Lange died Friday at Saint John's Health Center in Santa Monica after suffering an infection caused by an intestinal inflammation known as ischemic colitis, said her husband, Charles Hollerith.
Lange split her time between homes in Los Angeles' Westwood section and New York City, said Hollerith, a former theatrical producer and vice president of the Actors' Fund of America.
Lange starred in dozens of films and television shows and captured two Emmy awards in 1969 and 1970, both for lead actress in a comedy series for her role in "The Ghost and Mrs. Muir."
Her big-screen credits included "The Best of Everything" in 1959 with Joan Crawford, "The Young Lions" in 1958 with Marlon Brando and "Peyton Place" with Lana Turner. More recently, she was in 1986's "Blue Velvet" and 1994's "Clear and Present Danger."

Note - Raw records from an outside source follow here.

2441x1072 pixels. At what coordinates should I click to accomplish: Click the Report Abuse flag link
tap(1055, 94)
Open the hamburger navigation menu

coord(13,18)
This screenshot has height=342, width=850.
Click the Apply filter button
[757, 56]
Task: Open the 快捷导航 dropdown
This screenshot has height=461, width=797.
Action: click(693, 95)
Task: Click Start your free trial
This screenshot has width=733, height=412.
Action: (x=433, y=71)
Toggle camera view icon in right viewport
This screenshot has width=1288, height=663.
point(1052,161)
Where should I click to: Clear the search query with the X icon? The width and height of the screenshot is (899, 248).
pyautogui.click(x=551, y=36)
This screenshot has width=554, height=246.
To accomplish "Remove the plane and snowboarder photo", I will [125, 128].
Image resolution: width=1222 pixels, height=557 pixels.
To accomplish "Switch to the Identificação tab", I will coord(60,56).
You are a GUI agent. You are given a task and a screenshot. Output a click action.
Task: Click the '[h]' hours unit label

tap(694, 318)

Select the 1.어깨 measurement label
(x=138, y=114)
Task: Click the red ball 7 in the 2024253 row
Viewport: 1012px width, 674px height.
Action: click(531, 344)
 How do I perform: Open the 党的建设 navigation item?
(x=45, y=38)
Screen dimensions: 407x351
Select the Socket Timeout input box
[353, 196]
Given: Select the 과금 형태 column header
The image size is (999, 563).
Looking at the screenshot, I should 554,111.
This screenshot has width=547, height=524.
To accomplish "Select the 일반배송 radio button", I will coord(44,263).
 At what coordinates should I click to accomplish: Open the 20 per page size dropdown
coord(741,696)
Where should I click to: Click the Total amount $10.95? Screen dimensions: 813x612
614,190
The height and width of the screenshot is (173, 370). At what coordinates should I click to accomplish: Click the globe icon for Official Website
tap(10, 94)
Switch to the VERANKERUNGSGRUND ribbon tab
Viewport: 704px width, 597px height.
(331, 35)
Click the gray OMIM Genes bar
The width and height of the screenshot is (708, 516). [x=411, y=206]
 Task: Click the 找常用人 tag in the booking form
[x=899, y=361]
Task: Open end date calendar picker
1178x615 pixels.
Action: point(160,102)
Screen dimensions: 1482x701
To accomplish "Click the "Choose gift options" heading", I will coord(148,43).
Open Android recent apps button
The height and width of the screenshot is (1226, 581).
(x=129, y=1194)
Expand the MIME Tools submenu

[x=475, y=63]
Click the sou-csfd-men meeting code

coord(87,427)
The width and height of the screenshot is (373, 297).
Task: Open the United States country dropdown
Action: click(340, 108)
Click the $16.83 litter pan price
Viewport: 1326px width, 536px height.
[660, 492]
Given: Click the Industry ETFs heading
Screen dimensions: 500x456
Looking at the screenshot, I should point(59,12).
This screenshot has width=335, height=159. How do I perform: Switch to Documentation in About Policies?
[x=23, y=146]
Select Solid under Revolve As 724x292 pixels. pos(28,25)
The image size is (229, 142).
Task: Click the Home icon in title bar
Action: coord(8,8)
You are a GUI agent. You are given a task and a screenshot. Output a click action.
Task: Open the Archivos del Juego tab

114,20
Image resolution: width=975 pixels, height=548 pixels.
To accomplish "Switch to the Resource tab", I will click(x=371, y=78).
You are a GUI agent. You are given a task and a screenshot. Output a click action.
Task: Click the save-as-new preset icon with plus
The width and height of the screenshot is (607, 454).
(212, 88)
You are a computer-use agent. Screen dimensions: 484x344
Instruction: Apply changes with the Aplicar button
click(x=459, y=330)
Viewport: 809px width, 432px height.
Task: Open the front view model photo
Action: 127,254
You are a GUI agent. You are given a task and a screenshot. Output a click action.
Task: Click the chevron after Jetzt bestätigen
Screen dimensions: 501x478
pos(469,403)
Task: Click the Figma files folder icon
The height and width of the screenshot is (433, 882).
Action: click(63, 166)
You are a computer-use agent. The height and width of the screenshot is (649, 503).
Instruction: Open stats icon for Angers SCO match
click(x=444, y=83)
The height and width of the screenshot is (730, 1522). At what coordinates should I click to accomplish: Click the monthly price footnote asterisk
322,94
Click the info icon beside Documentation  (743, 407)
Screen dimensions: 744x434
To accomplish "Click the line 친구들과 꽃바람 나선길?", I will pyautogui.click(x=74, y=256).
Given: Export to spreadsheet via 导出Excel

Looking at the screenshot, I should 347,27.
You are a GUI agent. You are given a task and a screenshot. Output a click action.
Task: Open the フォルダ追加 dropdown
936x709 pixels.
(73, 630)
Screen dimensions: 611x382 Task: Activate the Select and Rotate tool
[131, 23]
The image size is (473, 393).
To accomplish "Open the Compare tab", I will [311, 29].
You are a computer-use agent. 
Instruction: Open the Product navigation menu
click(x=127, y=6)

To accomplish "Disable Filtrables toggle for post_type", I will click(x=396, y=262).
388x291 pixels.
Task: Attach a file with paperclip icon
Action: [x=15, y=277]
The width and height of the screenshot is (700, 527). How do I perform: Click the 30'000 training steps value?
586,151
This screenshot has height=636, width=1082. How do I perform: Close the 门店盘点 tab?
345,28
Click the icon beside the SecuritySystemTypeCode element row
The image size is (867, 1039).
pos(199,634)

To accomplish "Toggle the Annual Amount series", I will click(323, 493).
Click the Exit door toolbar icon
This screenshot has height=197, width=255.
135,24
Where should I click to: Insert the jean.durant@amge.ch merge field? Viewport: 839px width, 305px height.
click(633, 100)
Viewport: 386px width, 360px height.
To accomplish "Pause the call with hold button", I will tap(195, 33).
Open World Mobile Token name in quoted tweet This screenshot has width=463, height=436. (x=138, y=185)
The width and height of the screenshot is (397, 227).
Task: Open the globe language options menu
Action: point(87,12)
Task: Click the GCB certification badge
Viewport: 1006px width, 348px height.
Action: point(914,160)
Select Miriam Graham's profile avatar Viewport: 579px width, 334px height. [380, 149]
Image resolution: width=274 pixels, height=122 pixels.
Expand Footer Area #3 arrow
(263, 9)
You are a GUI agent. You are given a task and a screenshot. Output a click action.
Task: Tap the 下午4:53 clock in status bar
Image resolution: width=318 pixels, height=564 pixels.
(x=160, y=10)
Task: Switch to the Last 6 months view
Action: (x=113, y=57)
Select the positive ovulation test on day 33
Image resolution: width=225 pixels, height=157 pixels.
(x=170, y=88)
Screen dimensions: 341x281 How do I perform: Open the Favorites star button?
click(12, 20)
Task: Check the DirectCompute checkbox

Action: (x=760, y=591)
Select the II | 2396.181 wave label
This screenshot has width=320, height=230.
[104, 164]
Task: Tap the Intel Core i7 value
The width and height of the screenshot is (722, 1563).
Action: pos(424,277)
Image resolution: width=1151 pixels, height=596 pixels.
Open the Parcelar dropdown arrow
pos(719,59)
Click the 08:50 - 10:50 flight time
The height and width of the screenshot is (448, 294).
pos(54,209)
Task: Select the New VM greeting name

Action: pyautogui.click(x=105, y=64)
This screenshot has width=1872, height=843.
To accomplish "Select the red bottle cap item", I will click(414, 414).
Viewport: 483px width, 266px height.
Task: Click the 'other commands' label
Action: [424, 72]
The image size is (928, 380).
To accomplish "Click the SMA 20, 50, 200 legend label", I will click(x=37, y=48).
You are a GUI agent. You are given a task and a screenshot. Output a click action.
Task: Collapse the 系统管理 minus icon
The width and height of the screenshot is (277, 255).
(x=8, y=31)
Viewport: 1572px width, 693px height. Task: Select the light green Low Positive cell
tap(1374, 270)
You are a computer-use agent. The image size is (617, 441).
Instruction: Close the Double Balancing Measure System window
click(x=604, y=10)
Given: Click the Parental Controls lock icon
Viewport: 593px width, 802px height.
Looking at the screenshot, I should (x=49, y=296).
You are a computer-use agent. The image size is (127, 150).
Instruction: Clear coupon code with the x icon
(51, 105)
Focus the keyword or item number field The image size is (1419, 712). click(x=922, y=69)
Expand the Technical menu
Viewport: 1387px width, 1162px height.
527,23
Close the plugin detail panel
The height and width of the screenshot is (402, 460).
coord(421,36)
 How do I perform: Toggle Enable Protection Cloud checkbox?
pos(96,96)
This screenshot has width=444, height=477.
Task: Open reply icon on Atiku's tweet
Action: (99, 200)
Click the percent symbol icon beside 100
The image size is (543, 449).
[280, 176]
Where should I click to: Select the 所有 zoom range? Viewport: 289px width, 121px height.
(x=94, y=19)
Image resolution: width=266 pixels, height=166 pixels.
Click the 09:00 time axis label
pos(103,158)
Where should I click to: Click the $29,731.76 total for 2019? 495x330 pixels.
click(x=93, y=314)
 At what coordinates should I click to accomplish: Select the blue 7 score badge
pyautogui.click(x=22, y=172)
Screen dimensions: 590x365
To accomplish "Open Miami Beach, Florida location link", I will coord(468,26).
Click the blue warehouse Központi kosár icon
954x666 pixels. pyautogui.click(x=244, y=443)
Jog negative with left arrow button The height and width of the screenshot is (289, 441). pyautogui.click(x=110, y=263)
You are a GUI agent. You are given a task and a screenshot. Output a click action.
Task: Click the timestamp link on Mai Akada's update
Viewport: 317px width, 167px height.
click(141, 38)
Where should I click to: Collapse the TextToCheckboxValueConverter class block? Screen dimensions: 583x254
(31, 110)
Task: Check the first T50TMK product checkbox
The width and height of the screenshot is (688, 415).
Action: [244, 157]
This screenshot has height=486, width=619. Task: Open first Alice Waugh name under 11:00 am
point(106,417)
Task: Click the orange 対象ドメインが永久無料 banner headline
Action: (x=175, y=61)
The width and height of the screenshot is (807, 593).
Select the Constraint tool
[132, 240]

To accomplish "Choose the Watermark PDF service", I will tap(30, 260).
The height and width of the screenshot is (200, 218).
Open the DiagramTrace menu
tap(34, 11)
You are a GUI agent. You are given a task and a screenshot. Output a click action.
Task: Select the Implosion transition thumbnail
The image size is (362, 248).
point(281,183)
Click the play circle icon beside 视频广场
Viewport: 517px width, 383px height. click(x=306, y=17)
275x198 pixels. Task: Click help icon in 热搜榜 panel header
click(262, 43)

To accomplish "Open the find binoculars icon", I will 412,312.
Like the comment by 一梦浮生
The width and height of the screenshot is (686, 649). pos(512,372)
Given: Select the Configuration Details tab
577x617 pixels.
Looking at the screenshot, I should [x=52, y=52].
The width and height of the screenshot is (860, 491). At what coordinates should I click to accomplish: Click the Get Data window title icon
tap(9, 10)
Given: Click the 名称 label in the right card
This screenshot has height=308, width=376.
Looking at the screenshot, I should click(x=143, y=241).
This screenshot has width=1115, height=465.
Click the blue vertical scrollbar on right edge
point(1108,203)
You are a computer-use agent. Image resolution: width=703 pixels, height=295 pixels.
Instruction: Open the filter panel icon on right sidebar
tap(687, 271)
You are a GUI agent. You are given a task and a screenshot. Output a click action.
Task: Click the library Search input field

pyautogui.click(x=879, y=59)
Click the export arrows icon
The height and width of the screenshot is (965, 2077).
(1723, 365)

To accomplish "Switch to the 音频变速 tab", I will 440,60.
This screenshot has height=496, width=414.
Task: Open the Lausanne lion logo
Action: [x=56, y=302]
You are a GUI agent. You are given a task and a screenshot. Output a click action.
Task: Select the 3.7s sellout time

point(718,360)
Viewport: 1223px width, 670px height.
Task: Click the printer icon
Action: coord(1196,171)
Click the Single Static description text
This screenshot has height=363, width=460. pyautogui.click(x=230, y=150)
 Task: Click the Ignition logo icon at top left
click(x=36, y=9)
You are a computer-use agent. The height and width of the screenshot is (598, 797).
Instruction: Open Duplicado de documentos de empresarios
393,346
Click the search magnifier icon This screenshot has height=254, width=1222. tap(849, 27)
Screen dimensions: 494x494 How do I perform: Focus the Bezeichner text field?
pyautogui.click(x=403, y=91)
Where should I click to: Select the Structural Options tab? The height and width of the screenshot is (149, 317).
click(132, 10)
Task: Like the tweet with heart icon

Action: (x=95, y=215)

Actor Don Murray - who was married to Lange from 1956 until 1961 and is the father of her two children - says Lange combined good looks and acting prowess.
"She was considered a great beauty who was also a serious and dedicated actor who didn't pay attention to being glamorous," Murray said.
Murray said her looks even intimidated Marilyn Monroe, who wanted Lange's naturally blonde hair dyed light brown in their 1956 film "Bus Stop."
"Marilyn complained about sharing the screen with another blonde," said Murray, who also starred in the movie. "I guess she felt competition because Hope was a young beauty."
Lange was also married to director and producer Alan Pakula, divorcing in 1971.
Lange is survived by her husband, a son, actor Christopher Murray, a daughter, Patricia Murray, and two grandchildren.